Menurut VW, kekerasan tersebut berlangsung bertahun-tahun dalam situasi tekanan psikologis dan ancaman. Ia mengaku telah berusaha melapor ke keluarga dan aparat penegak hukum, namun respons yang diterima justru dinilai sebagai bentuk pembiaran.
“Saya kasih tahu keluarga, tapi mereka pilih diam. Mereka bilang jangan buat malu keluarga, jangan ganggu nama baik Bapak yang pejabat,” katanya.
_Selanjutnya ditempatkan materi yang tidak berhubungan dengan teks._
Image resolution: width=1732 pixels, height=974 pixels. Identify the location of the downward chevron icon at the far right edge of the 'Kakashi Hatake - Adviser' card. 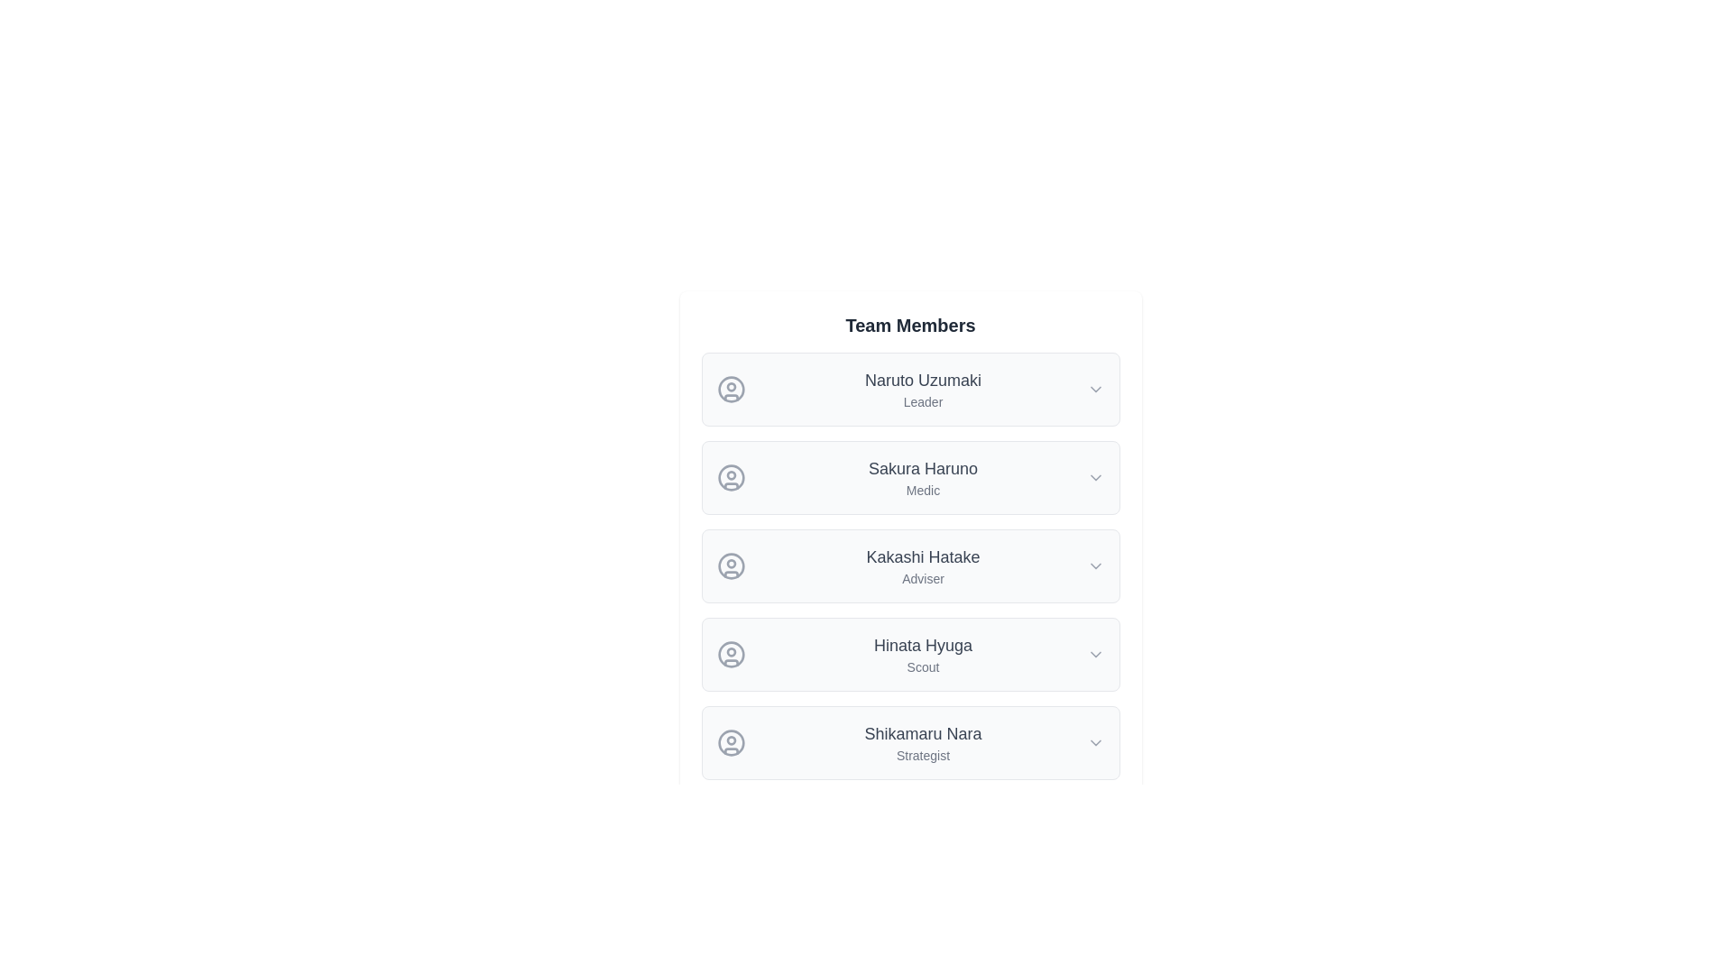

VW menyebut ancaman kerap disampaikan pelaku setiap kali ia mencoba melawan atau mencari pertolongan. Status dan relasi kekuasaan disebut digunakan untuk menakut-nakuti korban.
“Dia bilang dia teman Kapolres, teman Wakapolres, teman pejabat. Katanya nanti saya yang dilapor ke polisi,” ujar VW.
Korban mengaku pernah mendatangi Polres Raja Ampat untuk melaporkan kejadian yang dialaminya. Namun, laporan tersebut disebut tidak ditindaklanjuti secara tegas.
“Polisi bilang Bapak ada kegiatan, Bapak sibuk. Katanya nanti kalau sudah senggang baru dipanggil. Kita harus jaga nama baik,” tuturnya.
VW menilai hukum seolah tidak berjalan ketika berhadapan dengan pelaku yang memiliki jabatan. Bahkan saat pelaku sempat ditahan, ia mengaku yang bersangkutan dibebaskan kembali dalam waktu singkat.
“Alasannya sama, katanya ada kegiatan dinas,” katanya.
Selain kekerasan seksual, VW juga mengungkap adanya kekerasan fisik dan intimidasi dalam rumah tangga. Ia mengaku pernah dipukul menggunakan kabel listrik serta mendapat ancaman serius.
“Kalau saya tidak layani, saya dipukul pakai kabel, saya disetrum, saya diancam. Ini bukan sekali dua kali,” ujarnya.
Merasa tidak lagi memiliki ruang aman dan tidak menemukan keadilan melalui jalur formal, VW akhirnya memutuskan menyampaikan kesaksiannya secara terbuka melalui siaran langsung di media sosial.
“Saya live [di Medsos Facebook] karena saya sudah tidak tahan. Semua orang diam. Keluarga diam. Polisi diam. Negara diam,” katanya.
Ia menyadari langkah tersebut berisiko, namun memilih bersuara demi keselamatan dirinya.
“Lebih baik saya bicara ke publik daripada saya mati diam-diam di dalam rumah itu,” ujarnya.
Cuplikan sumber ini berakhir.